The New York Times has provided all journalists, journalism educators and journalism students with a golden opportunity to learn data journalism. The paper posted its entire data-journalism curriculum online for free, allowing anyone with an interest to go through the entire three-week course that its staffers use to become familiar with data.
Lindsey Rogers Cook, one of the people responsible for compiling this work, said the paper saw the importance of data literacy and knew it could help others who didn’t have the same resources as the times:
While we recognize most publications aren’t able to offer their reporters a three-week data training, we know that increasing data skills is hardly a Times-specific need. Even in smaller newsrooms, making time to teach someone data skills has benefits in the long run. But it can be difficult and time-consuming to build out proper materials, especially if developing training programs isn’t your sole job.
So, we’ve decided to share our materials in the hopes that students, professors or journalists at other publications might find them useful.

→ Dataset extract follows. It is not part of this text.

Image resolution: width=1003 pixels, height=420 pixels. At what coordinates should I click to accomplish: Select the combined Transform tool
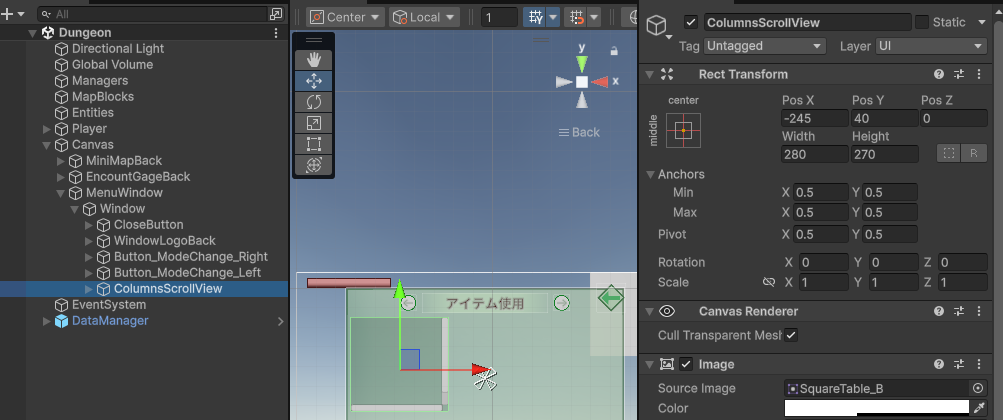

Over the last four rounds of data training, Digital Transition has amassed dozens of spreadsheets, worksheets, cheat sheets, slide decks, lesson plans and more, created by me, my fellow Digital Transition editor Elaine Chen and various speakers around The Times.
Aside from including those key elements, the paper included a great tip sheet that echoes my own love of paranoia: How Not To Be Wrong.
Even if you don’t want to go through the whole course, it’s worth seeing to what degree these items could weave into your reporting toolbox. Even more, it’s worth seeing what the Times does because far too often, journalists excuse themselves from doing hard-hitting data pieces by saying, “Look it’s not like we’re the New York Times or anything…”
Well, now you can be. Give it a shot.